Анна закрыла мой рот ладонью. Рука ее чуть дрожала и пахла морем.
— Я ждал вас, — сказал Борис Иванович за дверью, — и слышал, как вы прошли. Разве вы уже легли?
Анна убрала руку и отодвинулась от меня.
— Сейчас, — сказал я. — Одну минуту.
— Не закрывай окно, — быстро шепнула Анна, касаясь губами моей щеки. — Я приду к тебе. Не будь с ним долго.
Ее длинное тело изогнулось в квадрате окна и неслышно исчезло в темноте. Я зажег спичку и открыл дверь.
— Что-то случилось с лампочкой, — сказал я, чтобы сказать что-нибудь.
Борис Иванович пошарил по стене и повернул выключатель.

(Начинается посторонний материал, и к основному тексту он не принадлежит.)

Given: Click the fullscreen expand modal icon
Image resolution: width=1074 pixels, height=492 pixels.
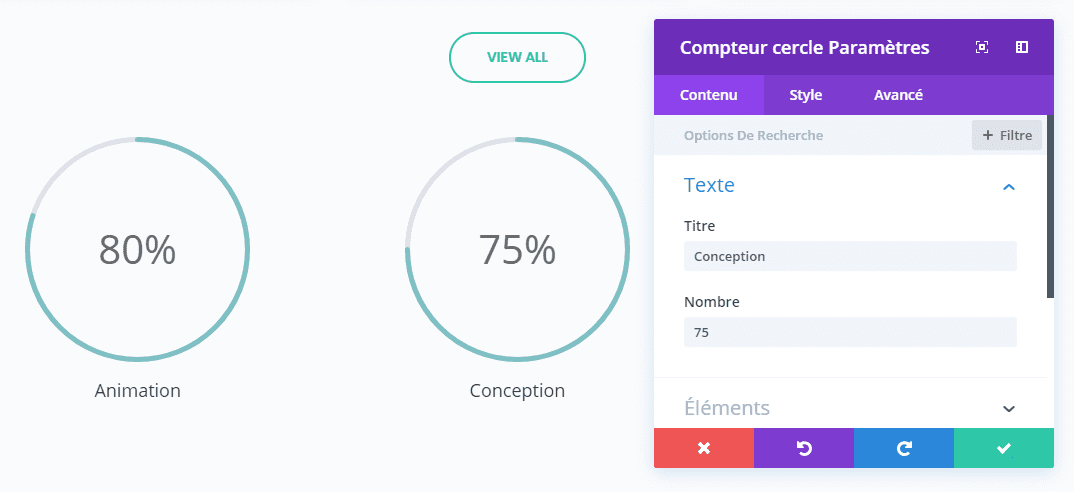Looking at the screenshot, I should [x=982, y=47].
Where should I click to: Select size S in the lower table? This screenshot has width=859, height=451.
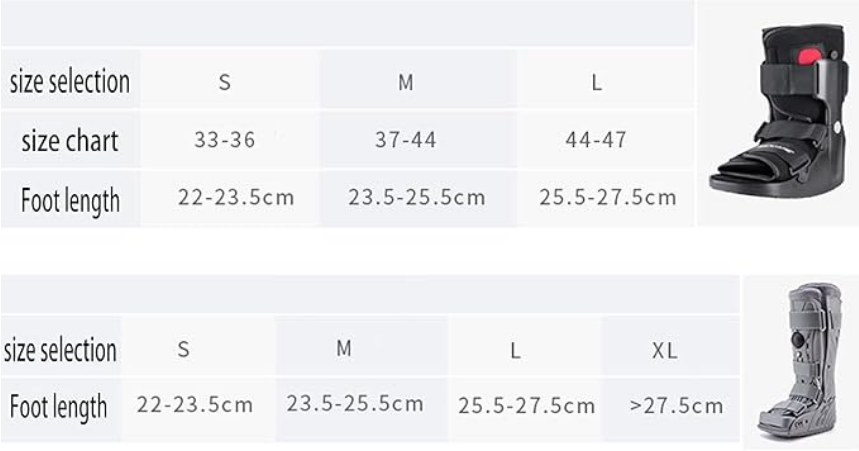click(x=184, y=349)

— Все в порядке, — сказал он, глядя на лампочку.
Только теперь я заметил, какой у него усталый, надломленный голос.
— Я уезжаю, — сказал он без всякого выражения, садясь на мою постель.
— Счастливого пути, — сказал я; стоило из-за такого пустяка вламываться в мою комнату.
Подбородок Бориса Ивановича мелко задрожал. Он едва не плакал. Этого только не хватало мне сейчас.
— Что с вами? — спросил я.
— Проклятый дом, — сказал он, стукнув кулаком по одеялу. — Сумасшедший дом, где только гогочут, пляшут и влюбляются. Нормальный человек не может существовать в таком сумасшедшем доме, где никто ничего не делает.
Я услышал, как на террасе заиграло радио, и подумал, что это может задержать Анну.
— Вот полюбуйтесь, — Борис Иванович усмехнулся. — Опять они начинают свою вакханалию.
— Аника, где ты? — прокричал мужской голос. Кто-то вышел в сад и звал Анну. Значит, ее не было там, на террасе.
Голос еще раз позвал Анну. Потом хлопнула дверь, и музыка на террасе стала глуше. Я подошел к окну и сел на подоконник.
— Почему же? — сказал я. — По-моему, мы живем в очень милом доме. Мне казалось, что вам здесь тоже нравится. Не так ли? — я чувствовал, что говорю что-то ужасное, но я ничего не мог с собой поделать.
Он виновато заулыбался и сразу постарел. Густые тени от лампочки лежали на его постаревшем лице.
— Да, да, вы правы, — бормотал он. — Нечего было хорохориться и надеяться. Ни к чему сваливать свои беды на других, вы правы. Виноват прежде всего я сам, — кулак его разжался, и рука свесилась к полу.